Muchos sobresaltos, abundantes errores, demasiadas contradicciones y un débil asomo de cambio positivo en las últimas semanas son el balance del primer año de la más reciente aventura que escogió el país. Difícilmente habría podido ser de otra manera porque la suerte estaba echada de antemano. Después de haber agotado durante veinte años todas las opciones que se presentaban en el menú de los partidos, y sin repetir una sola de ellas, el electorado decidió ponerse a sí mismo en el peor de los dilemas cuando tuvo que escoger entre dos neófitos en la segunda vuelta. Sin programa, sin equipo de gobierno, sin biografía y sin historia, cada uno de ellos a su manera no ofrecía sino promesas tanto ingenuas como irrealizables.
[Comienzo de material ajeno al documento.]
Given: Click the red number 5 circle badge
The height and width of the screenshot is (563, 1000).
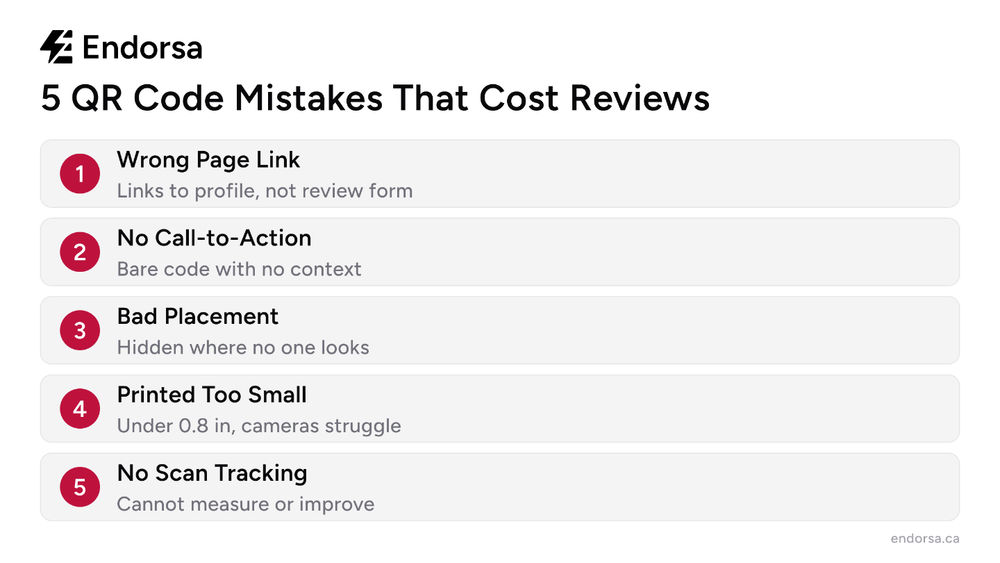Looking at the screenshot, I should [80, 487].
Cándido y confiado, el elector se embarcó en el bus para asistir en vivo y en directo a las primeras clases de manejo. Como suele ocurrir en esos casos, eran muy altas las probabilidades de dejar la condición de testigo para transformarse en víctima, de lo que se desprenden más frustraciones que dan vida a nuevas aventuras, y así hasta quién sabe cuándo.

La decepción tiene el nombre y el apellido de cada uno de los partidos. Prácticamente todos han gobernado, incluidos el marginal liberalismo, los minúsculos FRA y demócrata, el fantasmal y efímero PUR con la compañía del agonizante PCE y por último esa encarnación de la pureza que eran Pachakutik y el MPD. Ya no se les puede echar la culpa solamente a los más grandes y mejor organizados, que por eso han ocupado más cargos como corresponde en democracia. Ahora hay que incluir entre los causantes del fracaso a los que hacían del antipartidismo la bandera de lucha y la solución de todos los males. Un año les ha tomado darse cuenta de que no se puede celebrar misa sin sacerdotes y que los cardenales son los únicos que pueden elegir al Papa. En fin, más vale tarde que seguir en ese viaje a ninguna parte en que estábamos embarcados.
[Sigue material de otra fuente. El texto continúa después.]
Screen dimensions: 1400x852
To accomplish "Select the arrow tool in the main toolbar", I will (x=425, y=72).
Doce meses dejan experiencias y de ellas hay que sacar lecciones. La primera es que los asuntos políticos son un poquito más complejos que lo que deja ver el lente de la ingenuidad y de las buenas intenciones. La segunda es que para saber cómo manejarlos es necesario un aprendizaje que solo se obtiene en una larga trayectoria que no pasa, ni tiene por qué pasar, por las academias de guerra y más respetables organismos que están hechos para otros fines. La tercera, que se desprende de esta, es que aunque se diga que los partidos han fracasado no se puede gobernar sin ellos y peor contra ellos (basta oírle al ministro Baca que, sin afiliación partidista, repite esto no solo por pragmatismo sino fundamentalmente por principio democrático). La última es que resulta muy difícil jugar al juego de la democracia cuando no se la ha practicado. Las lecciones están para que gobernantes y electores las aprendan. También para olvidarlas y caminar incansablemente hacia ninguna parte.